Iran’s missile test is getting a lot of attention, which is to be expected given the amount of posturing going on on both sides right now. (As an idea of how out of control the media “psy ops” have gotten, there’s this article in Press TV citing Iraqi press reports of Israeli war planes secretly based in Iraq in preparation for an attack on Iran.) To my mind, the missile test launch seems like the kind of signal you’d expect the Iranians to send following the much publicized “training operation” over the Mediterranean and Greece a few weeks back. What’s worrisome is the way in which both sides seem to be pouring media fuel onto a fire that they are simultaneously trying to put out. Mass hysteria has a tendency to take on a life of its own, and military contingencies that dictate higher states of alert come along with higher risks of inadvertent conflict.
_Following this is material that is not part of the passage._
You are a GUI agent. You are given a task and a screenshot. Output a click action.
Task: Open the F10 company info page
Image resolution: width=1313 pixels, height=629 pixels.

On the related question of missile defense, which both Condoleezza Rice and Lt. Gen. Henry Obering (head of the U.S. Missile Defense Agency) wasted no time tying to the Iranian tests, Sam Roggeveen wondered whether the fact that Iran fired salvos of long-range missiles isn’t meant as a further signal that they will eventually be capable of overwhelming American and Israeli missile defense systems. Whether or not that’s the case, the Iranian test did help clarify the logic behind Washington’s decision to press forward with what amounts to a non-operational system, which to me seems three-fold. First, to get the technology on the ground as a way of locking it into development. Second, to publicly re-couple Europe’s defense to American security guarantees in the perception of European opinion. And third, to accomplish one and two quickly, before Russia can do very much to stop it.

With that in mind, the Iranian test seems to play into the hands of the missile defense crowd perfectly. And if I were a Russian general, I’d be wondering whether I was getting a good return on my Iranian investment.